### TASK TO CARRY OUT:
Would you restate, word for word, only the lines starting at the one with "Viewport: 1071px width, 811px height." and ending with the final line of the entries below? Pictures stay out.

##### GIVEN RECORDS #####

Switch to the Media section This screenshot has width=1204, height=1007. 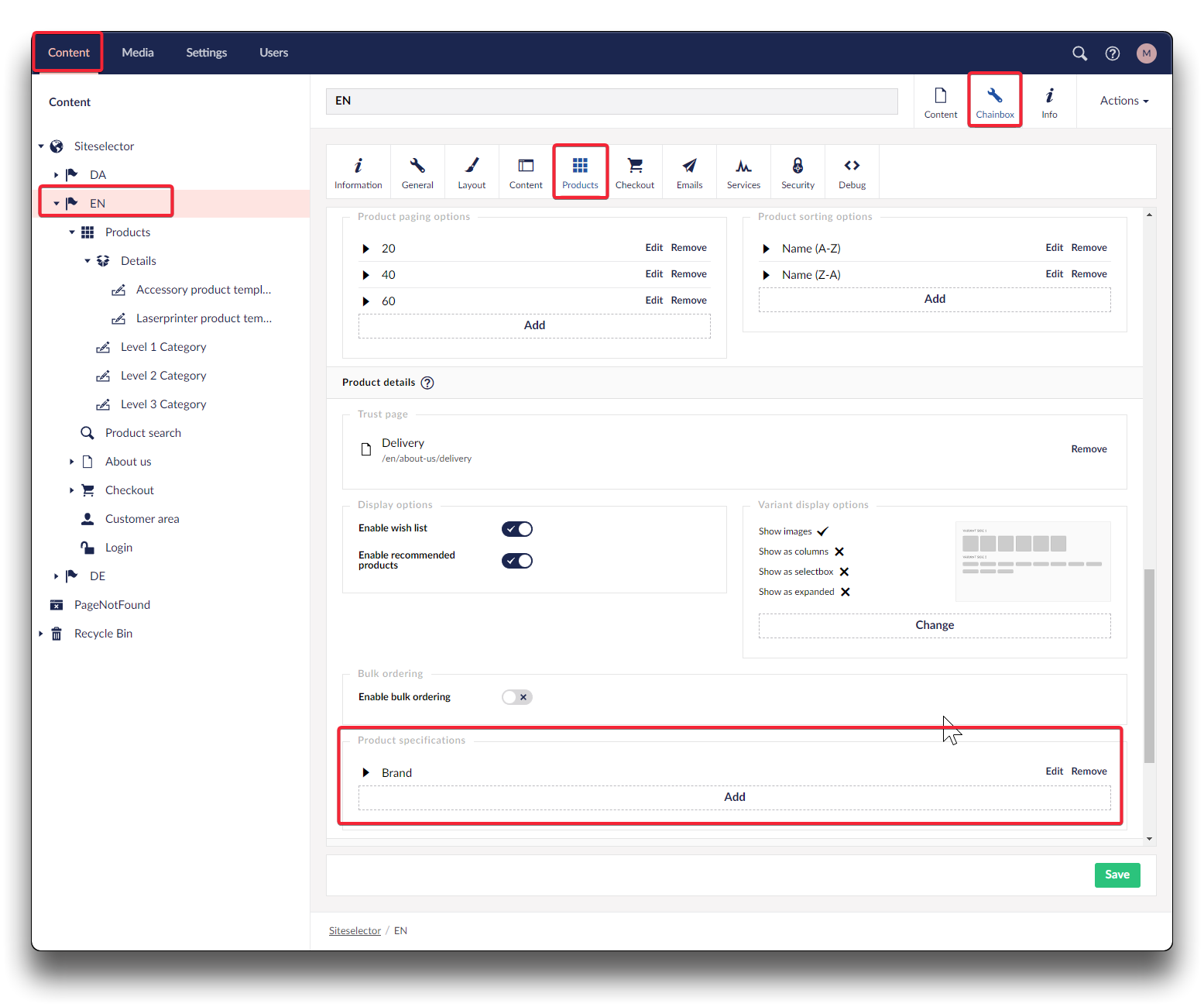click(138, 53)
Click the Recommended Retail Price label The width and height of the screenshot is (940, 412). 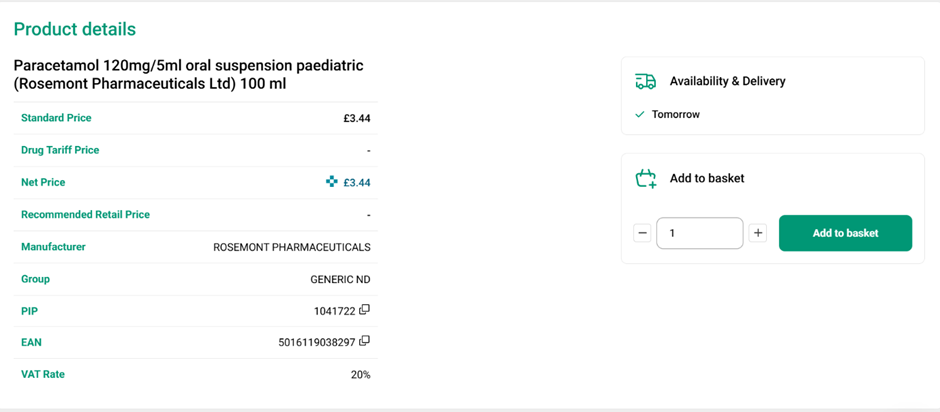coord(85,214)
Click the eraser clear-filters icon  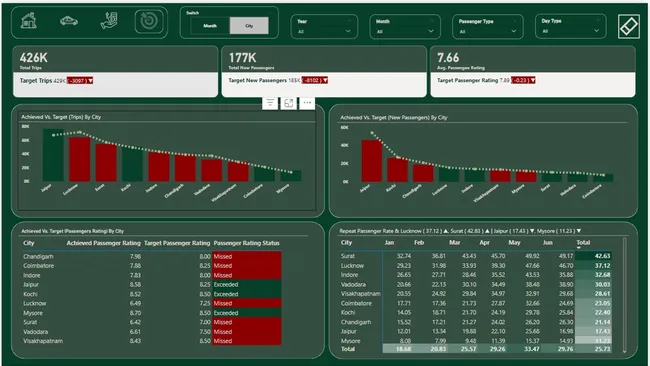(x=628, y=27)
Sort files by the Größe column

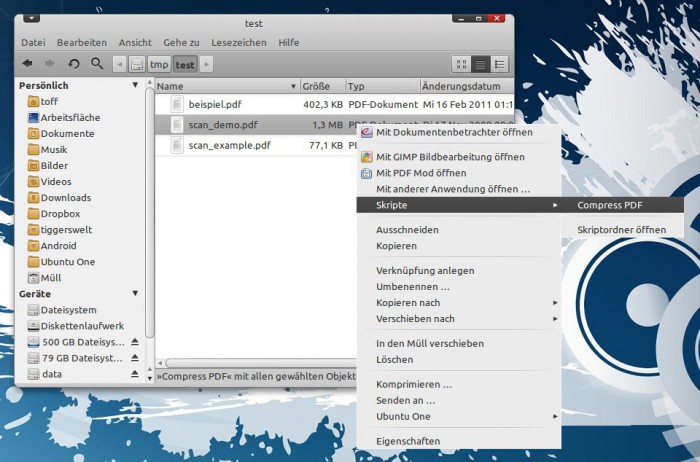[x=316, y=87]
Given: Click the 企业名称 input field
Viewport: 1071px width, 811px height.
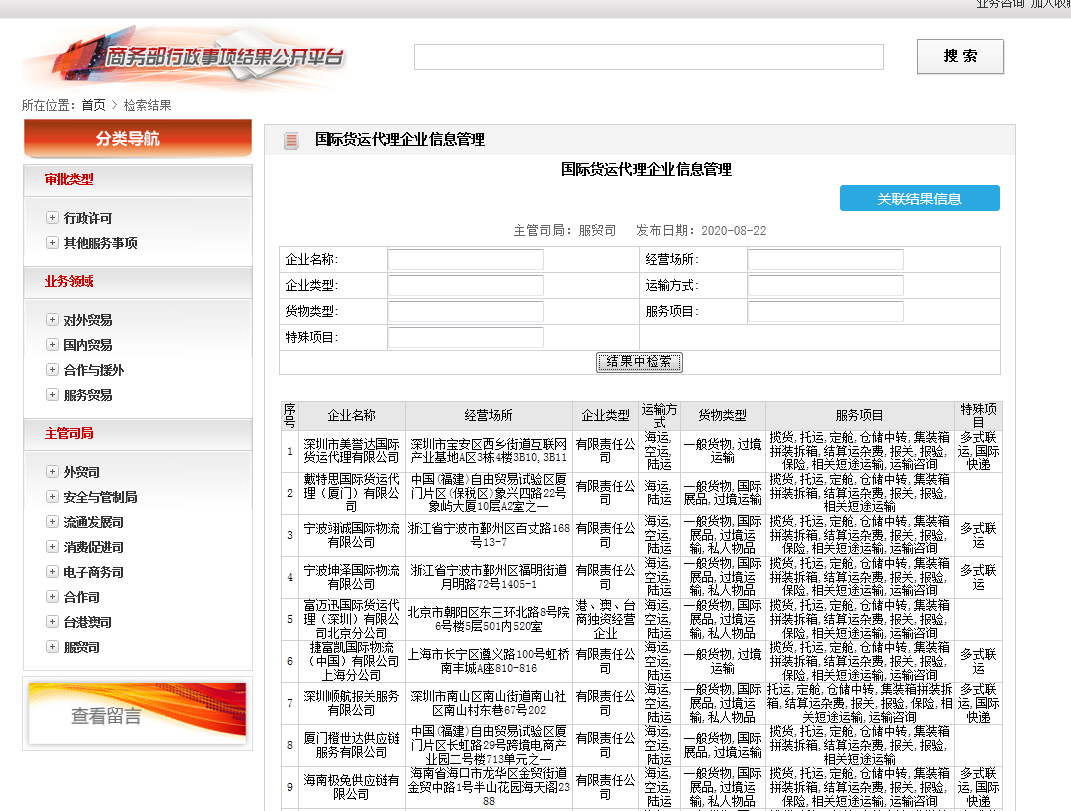Looking at the screenshot, I should pyautogui.click(x=465, y=260).
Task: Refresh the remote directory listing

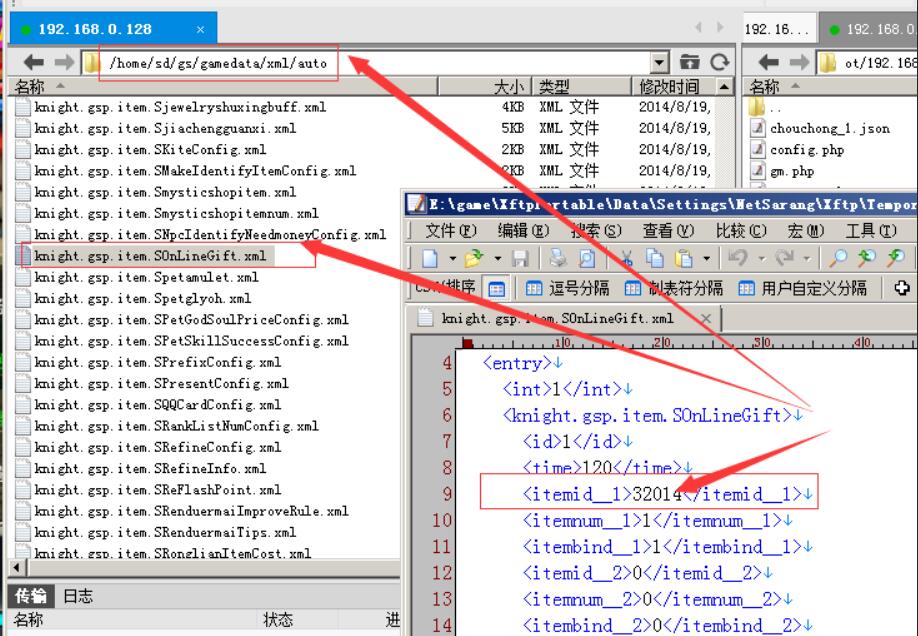Action: 719,63
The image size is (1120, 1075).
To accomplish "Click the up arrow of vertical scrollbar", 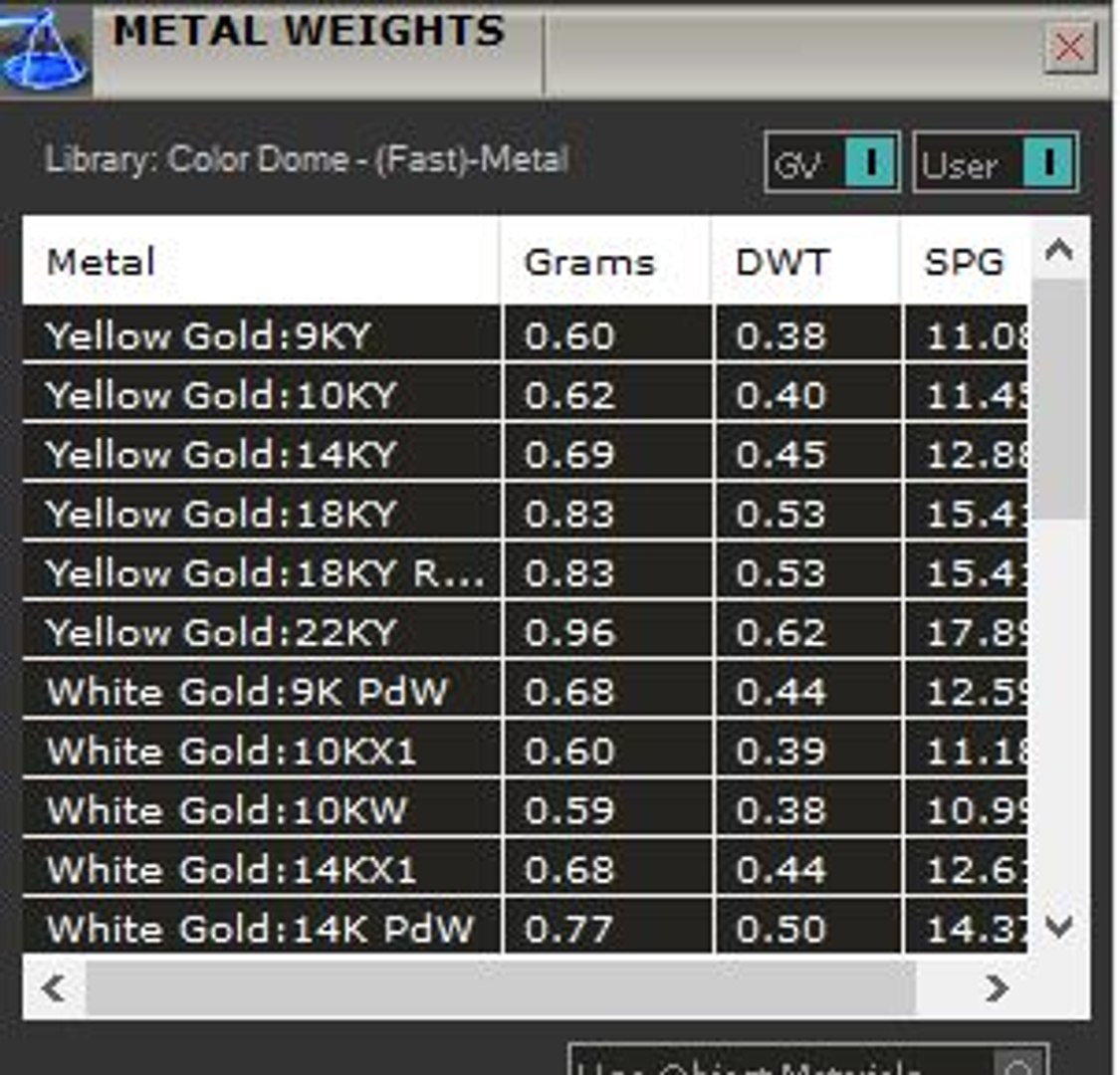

#####

### SOLUTION:
Viewport: 1071px width, 811px height.
Looking at the screenshot, I should pyautogui.click(x=465, y=260).
Task: Refresh the remote directory listing

Action: 719,63
The image size is (1120, 1075).
To accomplish "Click the up arrow of vertical scrollbar", 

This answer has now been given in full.